Snicko is predominantly used by commentators to judge whether the batsman has edged the ball or not. If there is a sound of leather on willow, which is usually a short sharp sound in synchrony with the ball passing the bat, then the ball has touched the bat. Other sounds such as the ball hitting the batsman’s pads, or the bat hitting the pitch, and so on, tend to have a fatter shape on the sound form. One of the famous decisions which was evaluated by the Snicko to be a wrong decision was the not out decision given in favor of Andrew Symonds in the Sydney test of 2007-08 Border-Gavaskar trophy, which ultimately helped Ricky Ponting’s team to win the 16th consecutive test. Things could have been different.

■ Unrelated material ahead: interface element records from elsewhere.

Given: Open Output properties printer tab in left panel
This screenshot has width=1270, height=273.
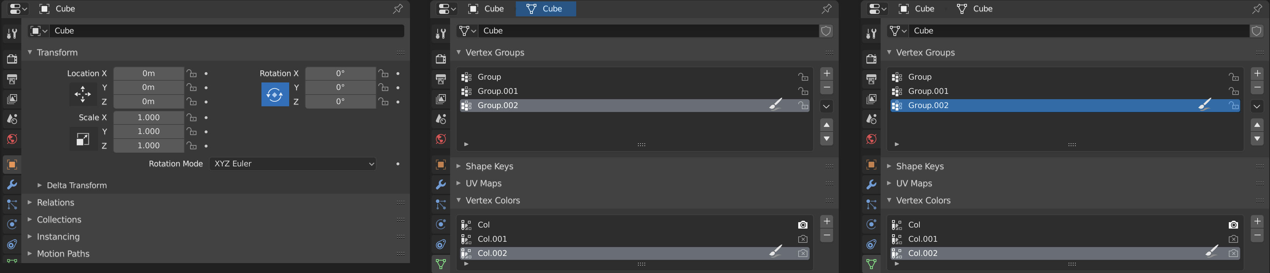Looking at the screenshot, I should [12, 79].
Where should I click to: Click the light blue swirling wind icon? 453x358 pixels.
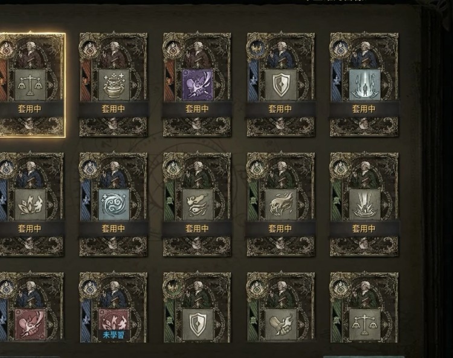(x=114, y=205)
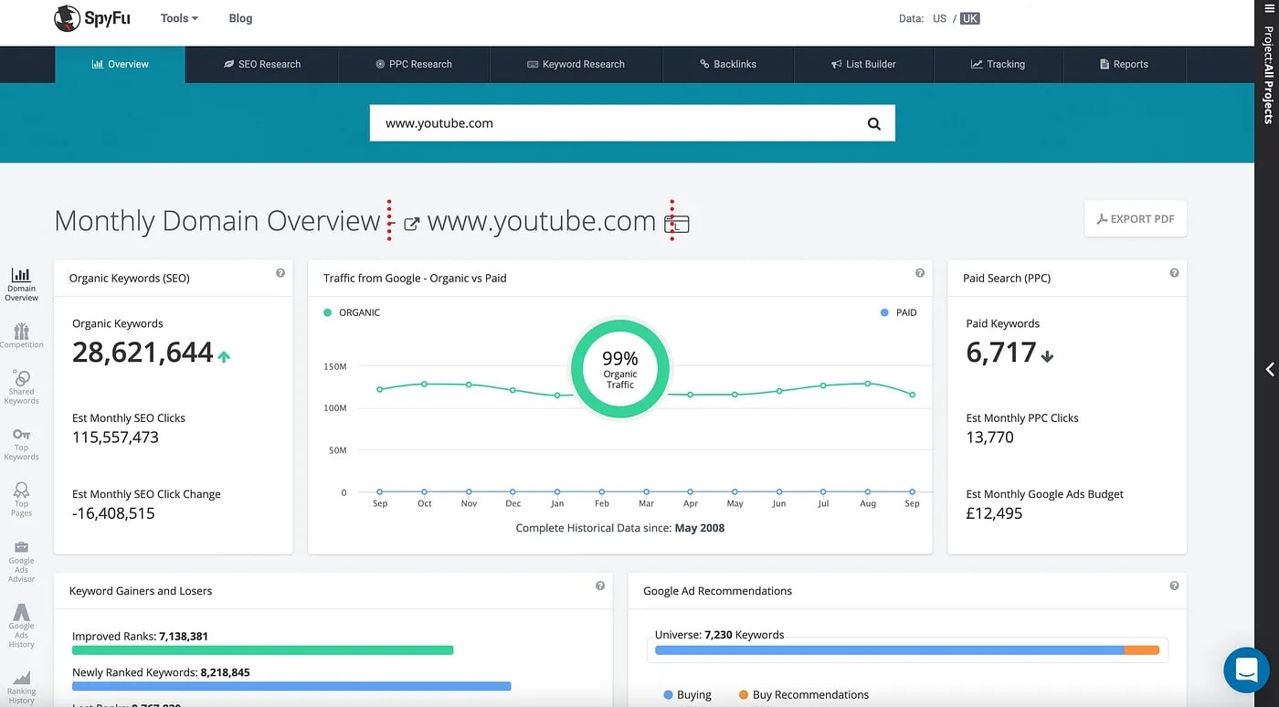Expand the collapsed Projects side panel arrow

[x=1269, y=369]
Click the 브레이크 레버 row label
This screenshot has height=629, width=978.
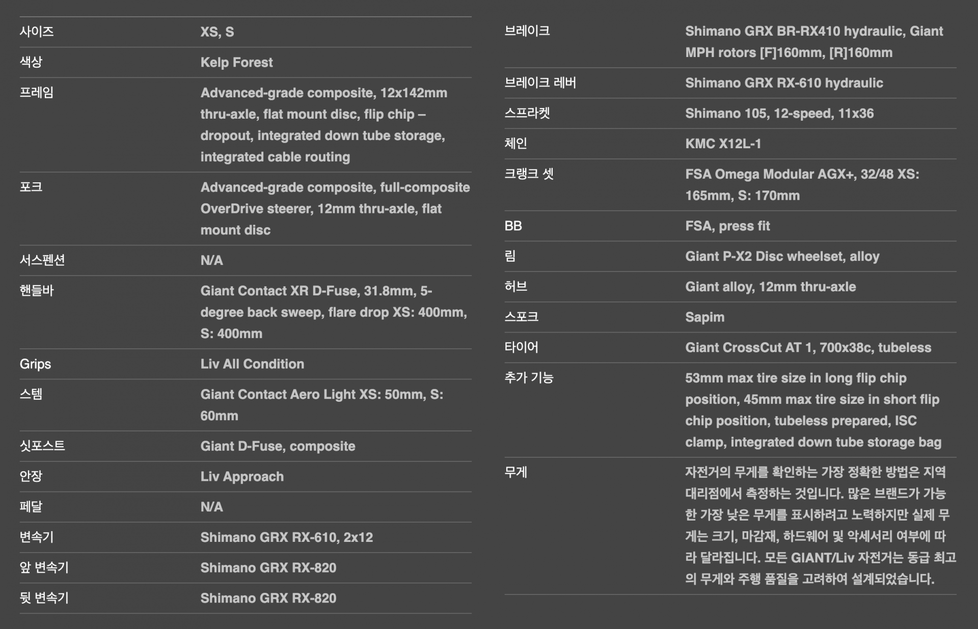pos(540,83)
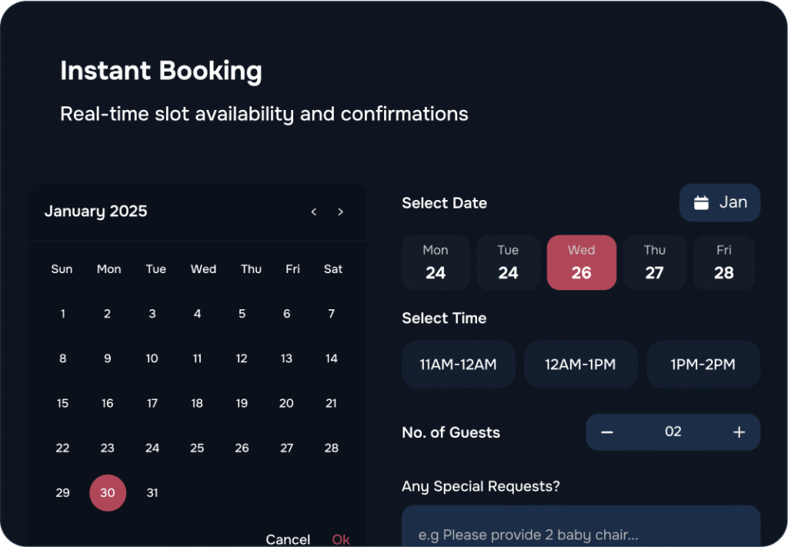Screen dimensions: 788x547
Task: Select the Thu 27 date chip
Action: tap(654, 262)
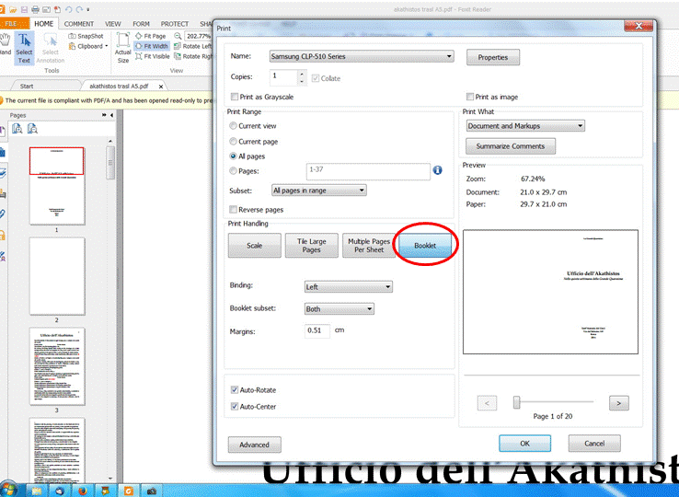Click the Fit Visible icon
The image size is (679, 497).
click(138, 56)
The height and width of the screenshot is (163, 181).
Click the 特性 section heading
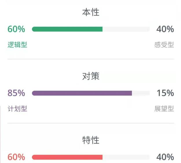point(91,140)
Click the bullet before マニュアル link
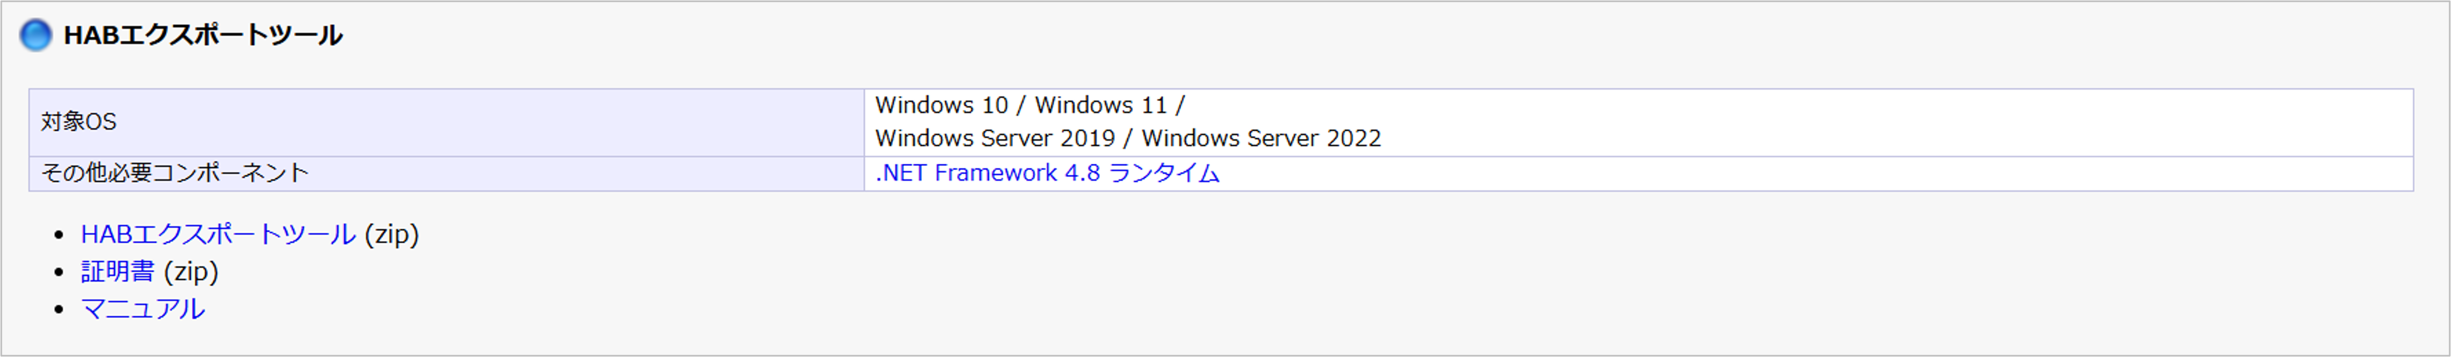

4. Hot Spot: It is another interesting technology which is of more latest origin than the others mentioned here. It is a infra-red imaging system used in cricket to examine whether the ball has struck the batsman, bat or the pad. It can play a critical role in determining whether the batsman is out or not, in case of an appeal for LBW or caught. It works in the following manner:
- Two infra-red cameras are positioned at either end of the ground.
- The friction generated by a collision, such as ball on pad, ball on bat, ball on ground or ball on glove is detected by these cameras.
- Precise localising of the ball’s point of contact is done using a subtraction technique which results in a series of black-and-white negative frames being generated into a computer.
- Hot Spot uses technology developed in the military for tank and jet fighter tracking.
It was first used during the first Test match of the 2006-07 Ashes at The Gabba, on 23 November 2006 by Australian Nine Network. The system would be available to the third umpire in case of player referral. Hot spot can be used to resolve many critical decision problems like whether the ball hit the bat first and then the pad or pad first and then the bad. These identifications may be critical as in the first case only a caught appeal can be upheld and in the second both an LBW or caught. Hot spot also have advantage over the famous Snickometer. The technology was adopted by BBG sports in conjunction with Sky Sports.
There are lot of other technologies like pitchmap, bowling analysis etc. which are used and new ones which can be used in future. It might need another article to cover them all. However the main bone of contention for ICC is to judge whether to use a technology in the decision making process or not. The positives of using a technology are obvious that it makes it a fair deal for everyone in the park and stakeholders outside it. But then the problem of time comes up. It is a decision difficult to take in an age where we have already come down to 20-20 cricket to take care of time factor. The use of these technologies definitely calls for more time and slows the pace of the game. Money is also needed but I feel that ain’t a big problem for ICC. So the challenge for ICC is to ensure that the pace of the game is maintained and also it remains a fair deal. I feel also the human touch would go out with the incorporation of more technology. Lets see how the future of cricket shapes up. Stakes are really high with Nations getting involved financially and emotionally in much greater proportion than in yesteryears and ICC has to call the shots and get it right.